## [Your task]
Pull out every line of the data from the one containing "Given: Open question" down to the one containing "click(10, 461)", including both, and reproduce them unchanged.

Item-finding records
-=-=-
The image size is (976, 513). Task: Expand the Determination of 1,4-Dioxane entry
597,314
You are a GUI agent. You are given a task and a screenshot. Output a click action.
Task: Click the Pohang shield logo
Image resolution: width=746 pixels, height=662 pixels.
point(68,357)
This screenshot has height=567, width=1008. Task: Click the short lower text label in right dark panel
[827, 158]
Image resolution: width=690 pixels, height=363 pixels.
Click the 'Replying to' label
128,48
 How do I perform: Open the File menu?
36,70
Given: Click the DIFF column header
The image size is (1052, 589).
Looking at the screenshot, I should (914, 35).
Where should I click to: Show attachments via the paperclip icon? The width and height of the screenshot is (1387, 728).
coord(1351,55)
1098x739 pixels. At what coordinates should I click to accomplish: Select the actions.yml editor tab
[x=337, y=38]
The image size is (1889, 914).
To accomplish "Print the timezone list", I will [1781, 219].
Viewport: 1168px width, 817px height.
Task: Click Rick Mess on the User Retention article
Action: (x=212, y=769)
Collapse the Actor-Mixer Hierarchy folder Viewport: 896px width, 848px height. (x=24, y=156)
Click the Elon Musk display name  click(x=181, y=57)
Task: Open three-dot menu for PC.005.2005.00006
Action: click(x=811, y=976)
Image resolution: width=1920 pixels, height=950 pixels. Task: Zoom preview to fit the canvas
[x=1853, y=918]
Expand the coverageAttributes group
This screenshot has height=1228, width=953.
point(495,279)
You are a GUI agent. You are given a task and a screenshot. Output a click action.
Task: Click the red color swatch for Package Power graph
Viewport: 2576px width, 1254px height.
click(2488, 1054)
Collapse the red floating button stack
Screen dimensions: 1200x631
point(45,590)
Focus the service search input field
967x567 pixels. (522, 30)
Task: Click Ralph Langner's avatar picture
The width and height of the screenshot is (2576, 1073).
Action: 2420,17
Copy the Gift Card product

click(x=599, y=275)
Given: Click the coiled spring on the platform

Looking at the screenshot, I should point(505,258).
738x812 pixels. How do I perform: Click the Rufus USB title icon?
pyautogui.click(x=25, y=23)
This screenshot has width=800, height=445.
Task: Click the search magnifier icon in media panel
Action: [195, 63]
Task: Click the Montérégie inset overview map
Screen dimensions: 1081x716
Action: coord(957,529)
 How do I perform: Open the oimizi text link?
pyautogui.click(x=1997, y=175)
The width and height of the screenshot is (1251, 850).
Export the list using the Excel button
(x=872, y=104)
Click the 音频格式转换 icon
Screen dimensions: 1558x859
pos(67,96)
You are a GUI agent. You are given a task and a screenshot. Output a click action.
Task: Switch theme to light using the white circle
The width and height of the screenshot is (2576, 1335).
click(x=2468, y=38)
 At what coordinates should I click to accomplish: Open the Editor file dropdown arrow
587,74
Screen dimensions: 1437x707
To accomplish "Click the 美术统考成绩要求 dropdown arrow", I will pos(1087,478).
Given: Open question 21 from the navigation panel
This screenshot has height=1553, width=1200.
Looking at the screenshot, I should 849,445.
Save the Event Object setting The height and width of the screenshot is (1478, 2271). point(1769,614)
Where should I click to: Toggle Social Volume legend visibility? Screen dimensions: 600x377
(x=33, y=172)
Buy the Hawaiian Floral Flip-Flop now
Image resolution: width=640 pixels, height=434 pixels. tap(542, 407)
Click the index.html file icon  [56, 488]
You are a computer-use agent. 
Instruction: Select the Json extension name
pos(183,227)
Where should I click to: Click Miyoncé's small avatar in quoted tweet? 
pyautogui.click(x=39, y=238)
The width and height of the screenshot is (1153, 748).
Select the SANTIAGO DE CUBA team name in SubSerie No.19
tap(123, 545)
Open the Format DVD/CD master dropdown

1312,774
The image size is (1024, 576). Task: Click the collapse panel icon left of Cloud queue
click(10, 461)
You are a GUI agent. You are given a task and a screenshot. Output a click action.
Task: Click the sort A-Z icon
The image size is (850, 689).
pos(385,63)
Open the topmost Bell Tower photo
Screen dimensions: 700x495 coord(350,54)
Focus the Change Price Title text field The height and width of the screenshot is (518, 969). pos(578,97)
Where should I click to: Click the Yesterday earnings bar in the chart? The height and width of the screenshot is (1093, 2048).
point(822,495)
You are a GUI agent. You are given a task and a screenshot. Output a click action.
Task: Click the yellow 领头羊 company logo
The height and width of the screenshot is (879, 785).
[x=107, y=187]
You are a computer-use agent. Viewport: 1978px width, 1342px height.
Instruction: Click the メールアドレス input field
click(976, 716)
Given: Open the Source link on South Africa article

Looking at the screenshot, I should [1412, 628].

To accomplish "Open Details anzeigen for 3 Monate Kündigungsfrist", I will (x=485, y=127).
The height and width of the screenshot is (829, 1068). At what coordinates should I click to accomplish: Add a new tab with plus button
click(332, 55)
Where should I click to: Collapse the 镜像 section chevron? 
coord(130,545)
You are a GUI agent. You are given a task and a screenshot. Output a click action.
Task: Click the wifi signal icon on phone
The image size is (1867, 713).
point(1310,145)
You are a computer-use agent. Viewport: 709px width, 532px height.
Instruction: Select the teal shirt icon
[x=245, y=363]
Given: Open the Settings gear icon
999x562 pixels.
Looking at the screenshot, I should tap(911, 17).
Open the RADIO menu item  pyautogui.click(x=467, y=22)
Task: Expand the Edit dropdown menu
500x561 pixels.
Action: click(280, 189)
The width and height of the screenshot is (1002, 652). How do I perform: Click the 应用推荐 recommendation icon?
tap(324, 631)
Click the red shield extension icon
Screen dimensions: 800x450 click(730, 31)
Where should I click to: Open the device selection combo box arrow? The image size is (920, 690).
-=-=-
## [Solution to the problem]
Given: Open question 21 from the navigation panel
This screenshot has height=1553, width=1200.
Looking at the screenshot, I should 849,445.
Save the Event Object setting The height and width of the screenshot is (1478, 2271). point(1769,614)
Where should I click to: Toggle Social Volume legend visibility? Screen dimensions: 600x377
(x=33, y=172)
Buy the Hawaiian Floral Flip-Flop now
Image resolution: width=640 pixels, height=434 pixels. tap(542, 407)
Click the index.html file icon  [56, 488]
You are a computer-use agent. 
Instruction: Select the Json extension name
pos(183,227)
Where should I click to: Click Miyoncé's small avatar in quoted tweet? 
pyautogui.click(x=39, y=238)
The width and height of the screenshot is (1153, 748).
Select the SANTIAGO DE CUBA team name in SubSerie No.19
tap(123, 545)
Open the Format DVD/CD master dropdown

1312,774
The image size is (1024, 576). Task: Click the collapse panel icon left of Cloud queue
click(10, 461)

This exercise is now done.